Below is some data. Retype exactly the lines starting at the one with "Task: Click the ACTIONS count badge" and ending at the one with "Task: Open the New wizard toolbar icon".

### Saved data entries
--------------------

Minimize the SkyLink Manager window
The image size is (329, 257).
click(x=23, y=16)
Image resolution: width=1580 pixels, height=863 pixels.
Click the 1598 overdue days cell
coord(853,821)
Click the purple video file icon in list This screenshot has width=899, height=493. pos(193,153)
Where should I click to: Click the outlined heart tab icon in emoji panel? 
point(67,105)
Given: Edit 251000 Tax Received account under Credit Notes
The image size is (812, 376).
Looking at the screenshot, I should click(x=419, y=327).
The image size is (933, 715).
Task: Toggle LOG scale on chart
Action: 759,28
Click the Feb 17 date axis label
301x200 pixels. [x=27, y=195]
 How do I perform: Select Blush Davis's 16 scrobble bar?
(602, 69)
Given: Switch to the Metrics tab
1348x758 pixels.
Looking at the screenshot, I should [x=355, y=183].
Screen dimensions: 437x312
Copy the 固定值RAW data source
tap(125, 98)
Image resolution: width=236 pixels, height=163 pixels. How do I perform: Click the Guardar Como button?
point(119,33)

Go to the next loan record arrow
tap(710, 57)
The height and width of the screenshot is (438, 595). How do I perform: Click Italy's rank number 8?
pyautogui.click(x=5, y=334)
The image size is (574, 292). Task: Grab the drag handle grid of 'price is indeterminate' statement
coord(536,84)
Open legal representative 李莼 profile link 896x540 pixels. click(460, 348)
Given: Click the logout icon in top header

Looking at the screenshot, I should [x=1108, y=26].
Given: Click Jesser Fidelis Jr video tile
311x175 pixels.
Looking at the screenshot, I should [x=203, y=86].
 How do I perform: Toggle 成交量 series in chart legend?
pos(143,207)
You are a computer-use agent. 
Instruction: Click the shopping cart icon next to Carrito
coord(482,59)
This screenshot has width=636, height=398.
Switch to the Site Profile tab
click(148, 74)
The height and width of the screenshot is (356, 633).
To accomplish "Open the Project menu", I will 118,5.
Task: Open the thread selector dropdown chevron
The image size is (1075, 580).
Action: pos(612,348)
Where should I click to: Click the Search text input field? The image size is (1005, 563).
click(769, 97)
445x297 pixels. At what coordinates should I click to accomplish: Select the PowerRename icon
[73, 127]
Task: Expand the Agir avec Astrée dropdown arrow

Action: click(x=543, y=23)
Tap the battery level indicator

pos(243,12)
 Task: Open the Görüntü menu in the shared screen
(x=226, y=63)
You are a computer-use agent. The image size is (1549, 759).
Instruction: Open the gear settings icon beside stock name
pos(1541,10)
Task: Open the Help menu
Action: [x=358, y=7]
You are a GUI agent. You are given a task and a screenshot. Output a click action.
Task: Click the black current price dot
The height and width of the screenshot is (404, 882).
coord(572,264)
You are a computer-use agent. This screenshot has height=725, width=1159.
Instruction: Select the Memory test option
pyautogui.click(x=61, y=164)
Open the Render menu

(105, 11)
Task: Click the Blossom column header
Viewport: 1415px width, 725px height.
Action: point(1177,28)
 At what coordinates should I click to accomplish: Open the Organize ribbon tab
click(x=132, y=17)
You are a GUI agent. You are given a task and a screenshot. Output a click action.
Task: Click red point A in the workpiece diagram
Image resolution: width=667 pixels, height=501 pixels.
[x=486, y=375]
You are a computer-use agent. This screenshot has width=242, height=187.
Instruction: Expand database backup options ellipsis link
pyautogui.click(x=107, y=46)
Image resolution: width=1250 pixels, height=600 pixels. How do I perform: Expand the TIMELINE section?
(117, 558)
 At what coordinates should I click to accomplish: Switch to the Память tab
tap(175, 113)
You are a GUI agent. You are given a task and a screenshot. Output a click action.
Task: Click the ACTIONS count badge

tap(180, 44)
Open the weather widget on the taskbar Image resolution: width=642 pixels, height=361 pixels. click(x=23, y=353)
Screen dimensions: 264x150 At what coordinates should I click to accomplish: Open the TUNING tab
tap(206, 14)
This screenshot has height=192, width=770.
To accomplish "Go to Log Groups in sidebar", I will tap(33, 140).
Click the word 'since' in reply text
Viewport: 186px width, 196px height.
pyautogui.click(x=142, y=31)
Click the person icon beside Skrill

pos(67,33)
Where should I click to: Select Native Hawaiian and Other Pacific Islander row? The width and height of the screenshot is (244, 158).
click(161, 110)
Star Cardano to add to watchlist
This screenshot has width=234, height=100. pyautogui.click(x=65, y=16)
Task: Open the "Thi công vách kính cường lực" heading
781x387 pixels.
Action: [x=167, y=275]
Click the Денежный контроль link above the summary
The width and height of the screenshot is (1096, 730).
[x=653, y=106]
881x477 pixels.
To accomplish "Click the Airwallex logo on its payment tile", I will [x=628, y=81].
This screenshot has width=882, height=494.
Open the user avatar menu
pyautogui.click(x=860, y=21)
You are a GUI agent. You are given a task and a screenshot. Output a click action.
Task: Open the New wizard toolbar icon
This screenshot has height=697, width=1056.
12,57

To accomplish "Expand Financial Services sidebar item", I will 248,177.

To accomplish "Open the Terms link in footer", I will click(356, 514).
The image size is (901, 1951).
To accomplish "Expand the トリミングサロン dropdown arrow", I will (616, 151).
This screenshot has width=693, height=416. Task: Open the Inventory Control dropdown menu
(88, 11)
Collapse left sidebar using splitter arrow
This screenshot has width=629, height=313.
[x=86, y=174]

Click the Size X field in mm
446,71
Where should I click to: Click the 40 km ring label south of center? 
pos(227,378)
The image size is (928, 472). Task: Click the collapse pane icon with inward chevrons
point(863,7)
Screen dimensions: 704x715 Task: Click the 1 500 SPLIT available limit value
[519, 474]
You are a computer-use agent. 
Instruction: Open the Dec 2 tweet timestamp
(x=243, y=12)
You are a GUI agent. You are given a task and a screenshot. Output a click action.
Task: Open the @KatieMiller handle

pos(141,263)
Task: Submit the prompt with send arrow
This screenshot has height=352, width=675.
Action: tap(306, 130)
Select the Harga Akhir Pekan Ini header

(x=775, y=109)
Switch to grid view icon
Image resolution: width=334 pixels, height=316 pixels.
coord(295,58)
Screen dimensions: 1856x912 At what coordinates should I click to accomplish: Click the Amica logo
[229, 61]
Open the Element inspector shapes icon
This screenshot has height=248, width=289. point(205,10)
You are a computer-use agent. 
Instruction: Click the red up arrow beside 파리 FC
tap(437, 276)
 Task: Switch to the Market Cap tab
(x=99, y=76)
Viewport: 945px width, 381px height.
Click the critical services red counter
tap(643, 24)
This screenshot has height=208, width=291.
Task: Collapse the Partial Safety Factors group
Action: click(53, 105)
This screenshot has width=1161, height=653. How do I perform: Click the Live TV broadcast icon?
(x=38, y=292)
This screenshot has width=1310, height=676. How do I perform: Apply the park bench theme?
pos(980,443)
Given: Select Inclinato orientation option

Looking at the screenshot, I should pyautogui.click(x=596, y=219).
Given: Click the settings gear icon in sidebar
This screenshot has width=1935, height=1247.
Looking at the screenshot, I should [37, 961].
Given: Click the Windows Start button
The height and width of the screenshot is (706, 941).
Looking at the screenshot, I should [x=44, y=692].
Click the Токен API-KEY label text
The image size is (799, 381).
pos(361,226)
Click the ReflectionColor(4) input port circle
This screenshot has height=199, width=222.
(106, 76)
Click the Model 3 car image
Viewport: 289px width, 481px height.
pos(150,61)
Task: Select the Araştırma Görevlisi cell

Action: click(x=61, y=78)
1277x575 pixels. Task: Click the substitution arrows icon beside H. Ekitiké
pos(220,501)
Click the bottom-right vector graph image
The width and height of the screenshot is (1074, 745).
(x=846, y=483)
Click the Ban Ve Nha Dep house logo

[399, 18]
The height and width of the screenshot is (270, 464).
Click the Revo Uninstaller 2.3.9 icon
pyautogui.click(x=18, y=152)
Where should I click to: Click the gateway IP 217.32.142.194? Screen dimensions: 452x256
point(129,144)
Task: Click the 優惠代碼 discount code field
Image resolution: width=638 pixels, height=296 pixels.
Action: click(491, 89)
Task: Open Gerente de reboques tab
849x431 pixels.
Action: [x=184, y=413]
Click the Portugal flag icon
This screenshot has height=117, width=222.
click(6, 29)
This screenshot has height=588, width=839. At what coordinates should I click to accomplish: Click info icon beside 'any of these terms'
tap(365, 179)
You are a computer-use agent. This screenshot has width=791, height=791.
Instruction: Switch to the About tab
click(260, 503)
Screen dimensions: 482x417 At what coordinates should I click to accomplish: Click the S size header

--------------------

### RESULT
Task: Click the ACTIONS count badge

tap(180, 44)
Open the weather widget on the taskbar Image resolution: width=642 pixels, height=361 pixels. click(x=23, y=353)
Screen dimensions: 264x150 At what coordinates should I click to accomplish: Open the TUNING tab
tap(206, 14)
This screenshot has height=192, width=770.
To accomplish "Go to Log Groups in sidebar", I will tap(33, 140).
Click the word 'since' in reply text
Viewport: 186px width, 196px height.
pyautogui.click(x=142, y=31)
Click the person icon beside Skrill

pos(67,33)
Where should I click to: Select Native Hawaiian and Other Pacific Islander row? The width and height of the screenshot is (244, 158).
click(161, 110)
Star Cardano to add to watchlist
This screenshot has width=234, height=100. pyautogui.click(x=65, y=16)
Task: Open the "Thi công vách kính cường lực" heading
781x387 pixels.
Action: [x=167, y=275]
Click the Денежный контроль link above the summary
The width and height of the screenshot is (1096, 730).
[x=653, y=106]
881x477 pixels.
To accomplish "Click the Airwallex logo on its payment tile", I will [x=628, y=81].
This screenshot has width=882, height=494.
Open the user avatar menu
pyautogui.click(x=860, y=21)
You are a GUI agent. You are given a task and a screenshot. Output a click action.
Task: Open the New wizard toolbar icon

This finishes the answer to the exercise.